The Shams of My Demographic

It’s interesting to catalog people’s reactions to the blog-cum-book Stuff White People Like. The responses that intrigue me most are the cloying, almost gleeful way white people themselves, directly at the center of the author’s crosshairs, are eager to identify themselves as such: “Guilty!” or, “He’s right, I do LOVE my Macbook!” or, demonstrating an even more profound lack of self-awareness, “But I’VE loved the Cubs from the beginning, before it was popular to like the Cubs.” (I actually saw a comment to this effect, and a savvy commenter pointed out that this demonstrated a typical strategy of white people, viz., to claim authenticity by trumpeting their a priori loyalty to the trendy object under scrutiny.)

These responses are a little bit bewildering to me, because the insights of the blog/book seem so utterly damning, and irony is in so many ways central to white people culture. And here let me insert myself into the equation. I am a white person (albeit in qualified ways, but there is much proof). So when I read the blog, it’s like having the mirror held up to me, and as a good caricature often shows, I am able to see my flaws all the more clearly, and hopefully able to view myself with a little more irony than before. In other words it provides an opportunity for self-examination and a mild form of catharsis — some worthy Socratic and Aristotelian practices. But I said it was damning, not just funny and a little bit helpful. Perhaps this review by Matt Milliner will help explain why. Near the end he says, “Stuff White People Like . . . has defined not a race but a demographic; and by defining it, has exposed one massive pretension: We white people thought we had escaped demographics.” And later on he says, “Lander [the author of Stuff White People Like] so effectively demolishes our attempts at uniqueness that his book could legitimately be called the end of Generation X. In other words, we’ve all been found out.” (The subtitle to the book, by the way, is “The Definitive Guide to the Unique Taste of Millions.”
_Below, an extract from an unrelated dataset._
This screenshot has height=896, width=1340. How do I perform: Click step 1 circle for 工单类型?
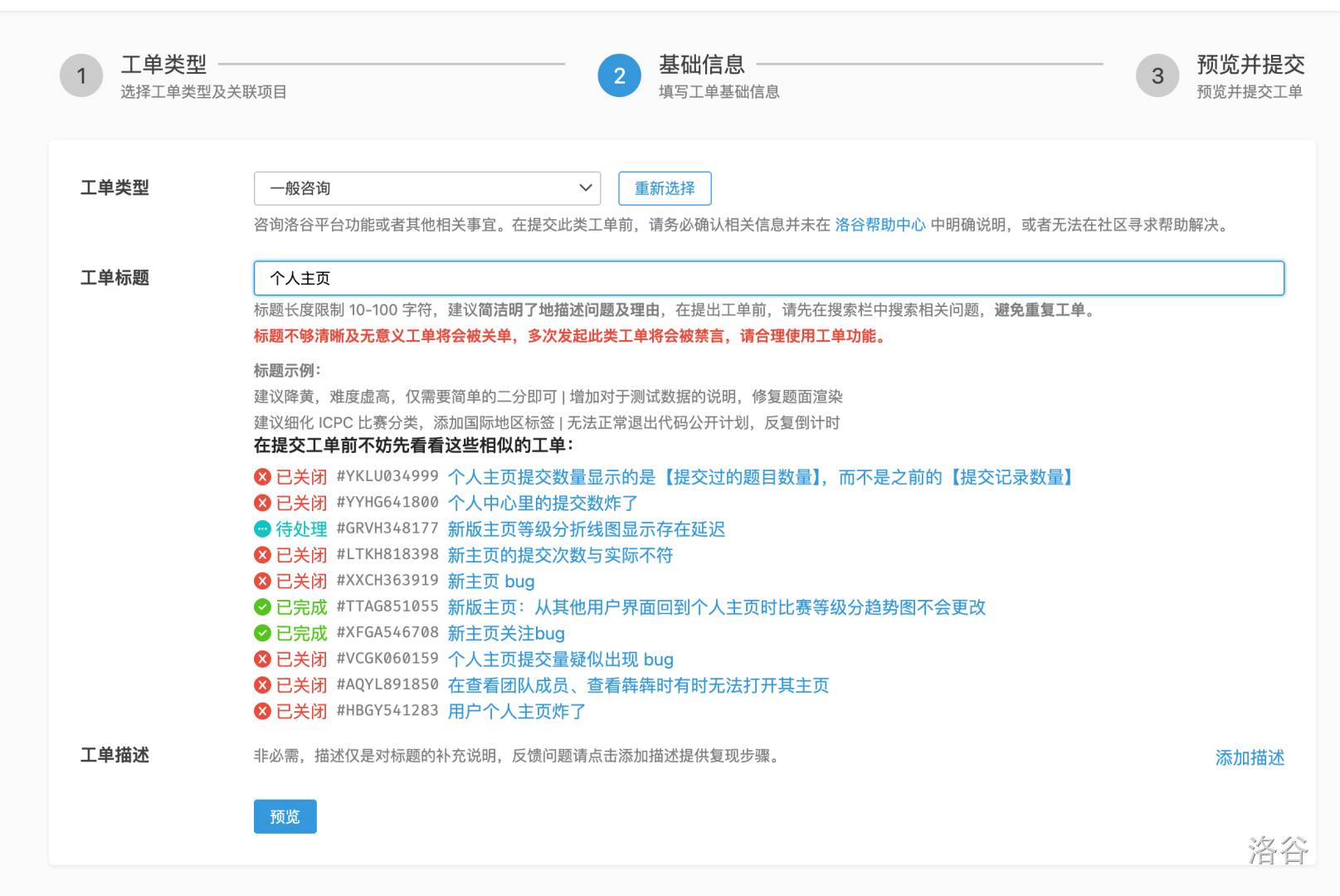point(81,76)
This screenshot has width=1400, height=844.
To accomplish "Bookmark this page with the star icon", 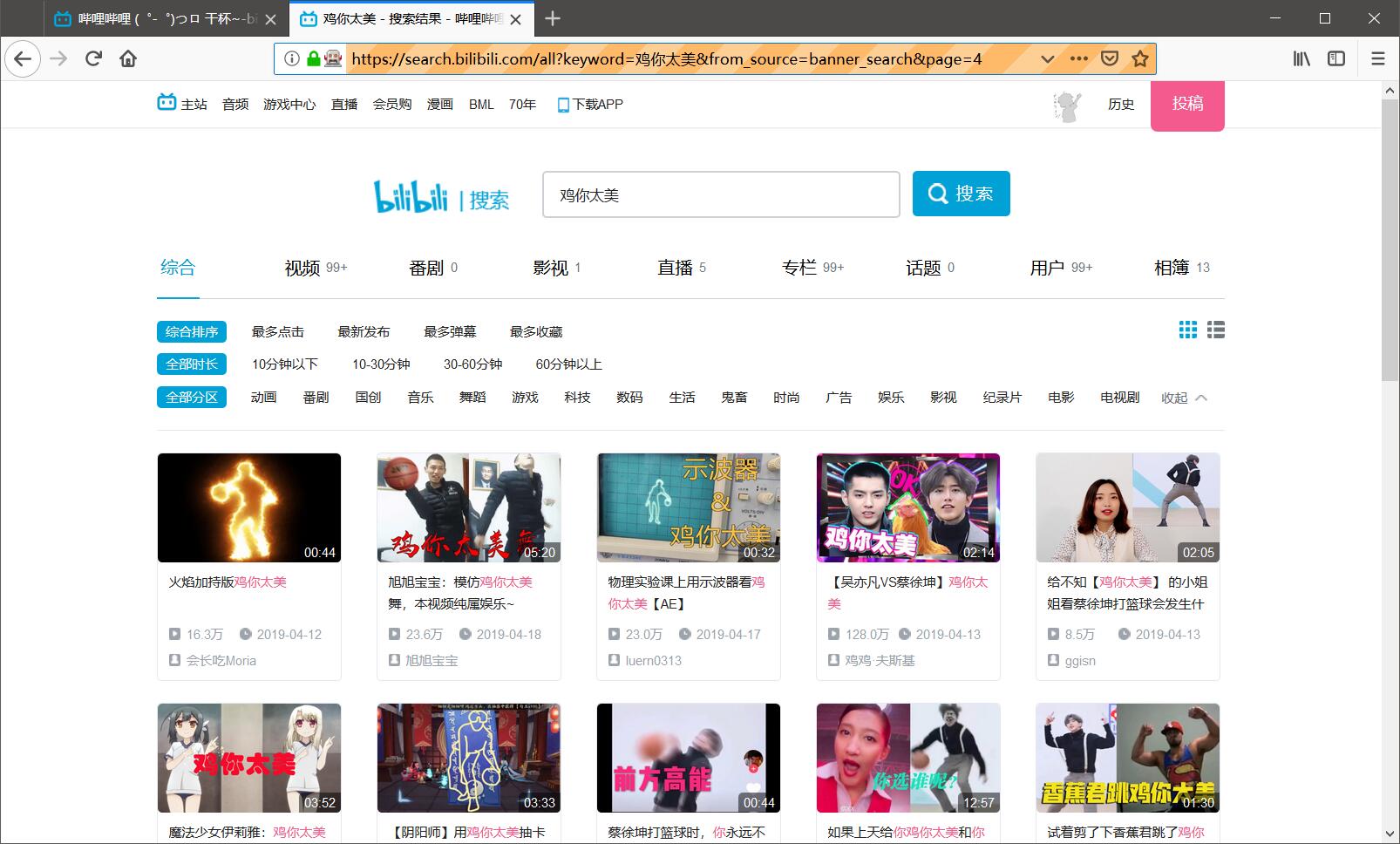I will click(1139, 58).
So I necessarily ask myself as I write this: am I really just trying to demonstrate that I am part of this trendy demographic? Well, I hope not. But in many ways I can’t escape it — my adherence to evangelical Christianity providing the major exception to the rule, although Milliner also notes that Lander “inadvertently provides the definitive guide to the Emergent Church.” (But let’s be clear: I in no way identify myself with the Emergent Church, aside from also being a young evangelical Christian, and as such somewhat confused about my identity.) So what’s the tonic? The ironic self-posturing and sham pretensions of my demographic/generation having been exposed and lampooned, what to do? Here’s Milliner’s remedy, which has much to commend it:

Have children, stay married, learn more about economics, be more sincere than ironic. Despise not the specter of Lander’s book – “the wrong kind of white person” – i.e. the ones at Sam’s Club. Know that it’s as pathologically weird to hate one’s country as it is to hate one’s parents. Above all, take traditional faith seriously.

Good words, and ones I intend to (and already do) follow. But still, but still. The more cynical part of me remembers this quote from Life After God by Douglas Coupland:

You know – I’m trying to escape from ironic hell: cynicism into faith; randomness into clarity; worry into devotion. But it’s hard because I try to be sincere about life and then I turn on a TV and I see a game show host and I have to throw up my hands and give up. Too many easy pickin’s!

There’s some kernel, some germ of truth to the shams and pretensions of my demographic, some search for a genuine and authentic lifestyle that’s at the heart of much of the facade (and much of the answer, or the beginnings of one, is also found at the end of Life After God). I think it’s for people like me to parse that answer out, but importantly, much of that must be done privately, under the discipline of silence, without the snobby pretense that usually accompanies it. To that I now go.


1 comment so far

  1. Greg on

    There seems to be an awful lot of recursion involved here, in the form of self-examination, being aesthetically displeased with what one sees, adjusting one’s beliefs and behavior accordingly, but then stepping back and examining the result of self-examination, being displeased, in an endless cycle.

    I don’t think it’s an entirely bad thing, even though some of the memes that fall out of it are frivolous and shallow. However the recursive self-examination meta-meme wouldn’t allow anything resembling a smugness-meme to survive, so such a thought quickly perishes.